(Stated problem 1):
From the listing, output every line from the one containing "Task: Select the" through the one containing "tap(670, 67)", both included, as a JSON list of strings with one string per line and no blank lines.
(Stated problem 2):
Continue the passage on Datadog instrumentation rules for Single Step Instrumentation from the point where it ends.

Sarjeel Yusuf
Single Step Instrumentation (SSI) simplifies Datadog Application Performance Monitoring (APM) by automatically discovering and instrumenting services across a host. For many teams, SSI is the ideal starting point because it helps them achieve full visibility with minimal setup.
However, as environments grow, teams often want more control over which services get traced. Auxiliary workloads such as batch jobs and cron tasks might not require distributed tracing. By controlling which services produce traces, teams can focus on the data that helps them make debugging and performance decisions.
Instrumentation rules add a layer of control on top of SSI, enabling you to decide which services on Linux and Windows generate traces. You can apply the rules while keeping automatic discovery and your zero-touch setup.

[Element and text position data]
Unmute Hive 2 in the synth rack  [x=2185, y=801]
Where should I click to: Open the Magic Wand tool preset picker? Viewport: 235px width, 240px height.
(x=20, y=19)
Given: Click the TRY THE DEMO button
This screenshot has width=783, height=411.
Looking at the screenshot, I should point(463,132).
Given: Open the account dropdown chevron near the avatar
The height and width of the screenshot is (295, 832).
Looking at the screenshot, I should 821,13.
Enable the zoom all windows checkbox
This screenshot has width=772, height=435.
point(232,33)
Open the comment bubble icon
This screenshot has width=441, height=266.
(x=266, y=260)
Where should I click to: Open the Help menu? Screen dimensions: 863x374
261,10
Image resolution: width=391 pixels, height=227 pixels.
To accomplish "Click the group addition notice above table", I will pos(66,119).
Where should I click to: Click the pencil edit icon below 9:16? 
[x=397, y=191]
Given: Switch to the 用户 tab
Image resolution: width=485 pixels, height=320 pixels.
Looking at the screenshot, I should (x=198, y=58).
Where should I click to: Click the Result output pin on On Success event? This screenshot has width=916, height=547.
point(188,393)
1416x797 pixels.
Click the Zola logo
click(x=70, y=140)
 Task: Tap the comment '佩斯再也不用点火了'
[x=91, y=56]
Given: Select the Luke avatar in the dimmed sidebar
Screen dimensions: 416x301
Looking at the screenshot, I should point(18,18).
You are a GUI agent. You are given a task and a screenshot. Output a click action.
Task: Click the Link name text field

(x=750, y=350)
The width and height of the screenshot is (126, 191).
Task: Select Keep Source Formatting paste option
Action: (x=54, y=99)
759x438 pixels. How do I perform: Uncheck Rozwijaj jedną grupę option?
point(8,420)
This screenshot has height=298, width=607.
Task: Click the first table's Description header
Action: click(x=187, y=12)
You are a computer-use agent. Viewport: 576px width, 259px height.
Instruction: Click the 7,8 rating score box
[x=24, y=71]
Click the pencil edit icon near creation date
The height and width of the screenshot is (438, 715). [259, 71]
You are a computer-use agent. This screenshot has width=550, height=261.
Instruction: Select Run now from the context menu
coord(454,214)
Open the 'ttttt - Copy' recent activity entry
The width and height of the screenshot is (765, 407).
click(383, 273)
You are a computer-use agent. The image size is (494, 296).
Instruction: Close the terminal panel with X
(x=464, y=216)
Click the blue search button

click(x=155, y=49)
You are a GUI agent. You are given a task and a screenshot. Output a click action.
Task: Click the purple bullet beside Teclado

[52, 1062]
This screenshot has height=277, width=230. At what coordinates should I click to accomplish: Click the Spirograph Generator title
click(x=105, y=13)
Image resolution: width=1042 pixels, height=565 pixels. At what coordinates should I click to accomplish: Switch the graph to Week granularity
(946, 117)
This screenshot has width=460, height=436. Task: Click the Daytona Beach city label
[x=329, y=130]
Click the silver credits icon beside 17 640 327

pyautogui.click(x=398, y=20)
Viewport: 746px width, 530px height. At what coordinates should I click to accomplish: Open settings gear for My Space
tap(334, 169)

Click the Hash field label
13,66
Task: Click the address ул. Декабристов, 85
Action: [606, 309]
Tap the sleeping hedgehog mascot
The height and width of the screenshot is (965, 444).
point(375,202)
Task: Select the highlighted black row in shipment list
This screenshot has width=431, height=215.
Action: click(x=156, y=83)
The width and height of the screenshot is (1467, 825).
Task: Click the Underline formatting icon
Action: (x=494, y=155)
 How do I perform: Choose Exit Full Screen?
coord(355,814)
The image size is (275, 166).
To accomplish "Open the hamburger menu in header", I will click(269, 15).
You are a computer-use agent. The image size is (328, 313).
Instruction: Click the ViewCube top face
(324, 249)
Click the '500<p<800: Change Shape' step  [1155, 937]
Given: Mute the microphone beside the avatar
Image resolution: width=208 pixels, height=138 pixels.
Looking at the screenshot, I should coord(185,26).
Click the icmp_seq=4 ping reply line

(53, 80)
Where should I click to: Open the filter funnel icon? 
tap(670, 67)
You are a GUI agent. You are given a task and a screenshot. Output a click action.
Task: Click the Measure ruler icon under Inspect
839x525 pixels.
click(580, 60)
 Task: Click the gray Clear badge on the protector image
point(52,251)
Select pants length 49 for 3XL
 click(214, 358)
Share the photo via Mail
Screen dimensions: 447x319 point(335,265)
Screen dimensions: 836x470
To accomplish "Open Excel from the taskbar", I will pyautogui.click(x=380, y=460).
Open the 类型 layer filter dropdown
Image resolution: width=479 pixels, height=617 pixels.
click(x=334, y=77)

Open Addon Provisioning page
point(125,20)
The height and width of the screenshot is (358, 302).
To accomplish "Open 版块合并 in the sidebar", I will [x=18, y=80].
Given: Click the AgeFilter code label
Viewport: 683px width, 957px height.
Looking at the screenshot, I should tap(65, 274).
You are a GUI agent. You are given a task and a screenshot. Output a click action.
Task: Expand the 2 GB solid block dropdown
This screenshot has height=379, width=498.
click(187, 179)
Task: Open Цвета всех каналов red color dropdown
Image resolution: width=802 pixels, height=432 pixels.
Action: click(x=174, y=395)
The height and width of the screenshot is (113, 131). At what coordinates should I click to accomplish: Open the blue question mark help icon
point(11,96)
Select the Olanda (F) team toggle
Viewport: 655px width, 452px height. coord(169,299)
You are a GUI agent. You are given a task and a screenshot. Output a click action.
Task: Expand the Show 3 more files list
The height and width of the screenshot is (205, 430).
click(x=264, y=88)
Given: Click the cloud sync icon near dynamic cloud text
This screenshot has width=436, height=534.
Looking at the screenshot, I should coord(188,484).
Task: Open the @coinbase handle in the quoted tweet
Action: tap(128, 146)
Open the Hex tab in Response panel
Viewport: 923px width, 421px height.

(Exercise response 1):
[
  "Task: Select the highlighted black row in shipment list",
  "This screenshot has width=431, height=215.",
  "Action: click(x=156, y=83)",
  "The width and height of the screenshot is (1467, 825).",
  "Task: Click the Underline formatting icon",
  "Action: (x=494, y=155)",
  " How do I perform: Choose Exit Full Screen?",
  "coord(355,814)",
  "The image size is (275, 166).",
  "To accomplish \"Open the hamburger menu in header\", I will click(269, 15).",
  "You are a computer-use agent. The image size is (328, 313).",
  "Instruction: Click the ViewCube top face",
  "(324, 249)",
  "Click the '500<p<800: Change Shape' step  [1155, 937]",
  "Given: Mute the microphone beside the avatar",
  "Image resolution: width=208 pixels, height=138 pixels.",
  "Looking at the screenshot, I should coord(185,26).",
  "Click the icmp_seq=4 ping reply line",
  "(53, 80)",
  "Where should I click to: Open the filter funnel icon? ",
  "tap(670, 67)"
]

(Exercise response 2):
In this post, we’ll show how instrumentation rules help you:
- Control which services are traced on Linux and Windows hosts
- Define rules that match your environment
- Manage instrumentation centrally across your fleet
Control which services are traced on Linux and Windows hosts
With SSI enabled, Datadog automatically loads tracing libraries into running processes, so you don’t need to configure APM instrumentation for each service. Instrumentation rules build on SSI by letting you control which processes are instrumented. The SSI mechanism evaluates each running process against defined rules before applying instrumentation. When a rule blocks instrumentation, no trace SDK is automatically loaded. All other processes continue to be instrumented based on your configured default behavior.
For example, let’s say that you have an ecommerce application composed of several microservices across different runtimes and frameworks. You also have a recurring analytics job that runs as part of your service stack. SSI instruments all the processes, including the analytics job, by default. But the analytics job produces spans that don’t contribute to debugging or performance analysis, so you don’t want to trace it.
You can define a rule to prevent the analytics job from generating traces while the other services continue to be instrumented. Excluding the analytics job reduces unnecessary trace volume and cost without requiring code changes.

Define rules that match your environment
Instrumentation rules rely on attributes that describe how processes run in your environment. You create rules in the Datadog UI by defining a condition, choosing an action, and specifying default behavior for processes that don’t match any rule.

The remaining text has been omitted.